For instance, National Medical Research Centers are federal institutions that usually handle complex medical cases. The Health Ministry wants to enable doctors to create treatment plans for rare diseases without consulting with these facilities. “Such a loosening [of the rules] is fundamentally misguided, since these illnesses are among the most rare and must at least be supervised by organizations that have high-levels of expertise in these areas,” argued the nonprofit Vmeste Protiv Raka in a statement seen by Meduza. The foundation’s president, oncologist Bakhodur Kamolov, thinks that oncologists from regional medical organizations will continue to refer such patients to National Medical Research Centers, simply because these institutions have more experience treating rare diseases.
The fact that physicians besides oncologists and hematologists can now diagnose cancer isn’t particularly impactful, says lawyer Polina Gabay, vice-president of Vmeste Protiv Raka and the founder of the law firm Faculty of Medical Law. “Though the diagnosis can be made by an endocrinologist or whomever, they will not be able to determine the future course of treatment,” she explains. Similarly, changing the requirements for radiotherapy wards “is meaningless and pointless, and the hospital bed capacity requirements haven’t been lifted,” the expert says.

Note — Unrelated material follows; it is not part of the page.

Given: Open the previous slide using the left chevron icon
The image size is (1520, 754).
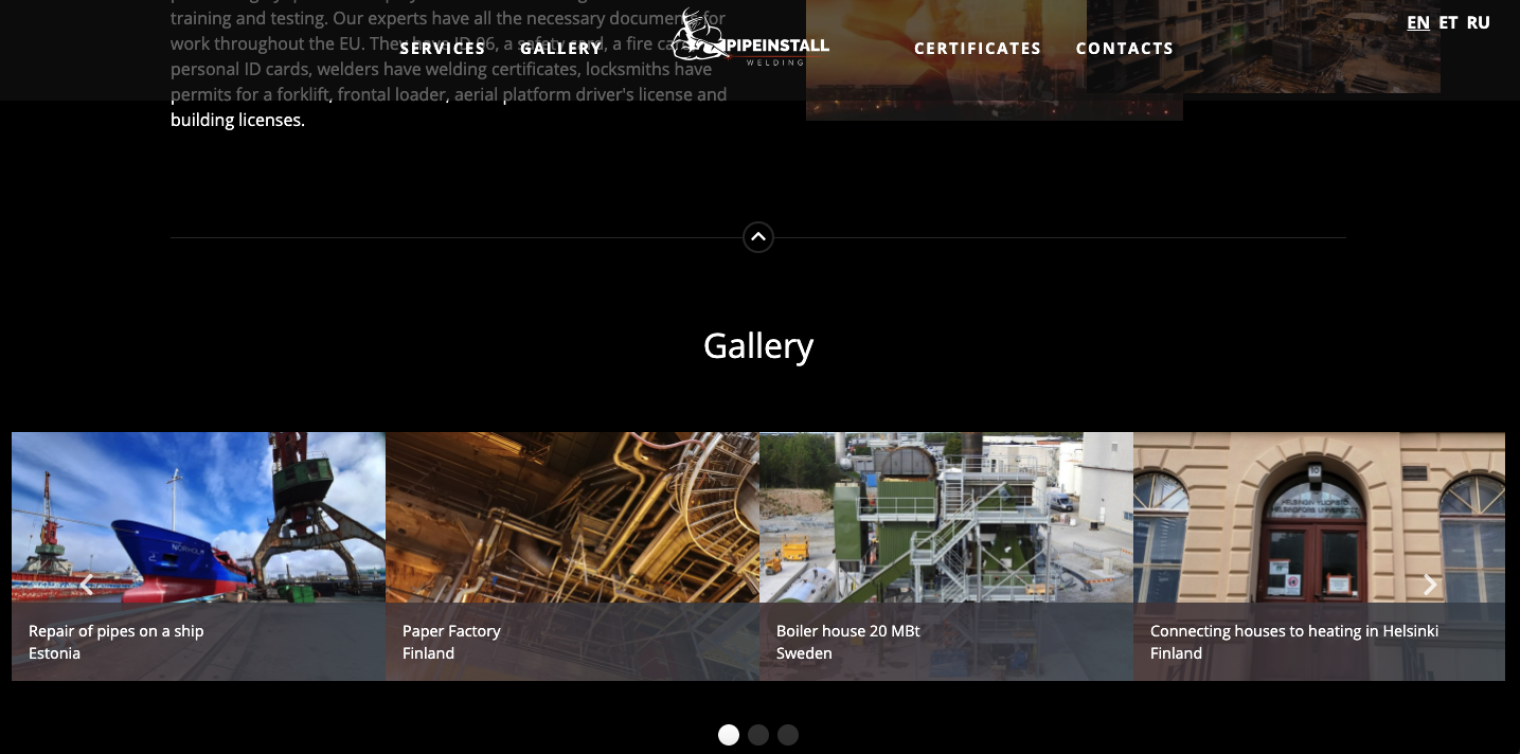Looking at the screenshot, I should (x=88, y=584).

Specialists believe that the goal of the new directive is to concentrate oncological care within narrowly-focused institutions under a strict hierarchy, with control over patient flows and budgets. In this sense, nothing has changed. “None of the most crucial issues raised by the professional community were taken into account,” laments Polina Gabay. “Now a cancer patient can only start to get help [by going to] an outpatient cancer center. They’re blocking the [many of the entry points to the healthcare system]. The desire to exclude many working clinics from the oncological care system, liquidate primary care departments, and open these outpatient cancer centers in cooperation with head oncologists — all of this not only violates the patient’s right to receive affordable care, but also artificially restricts competition, violating the rights of medical organizations as economic entities. They just want to bring everything under their control.”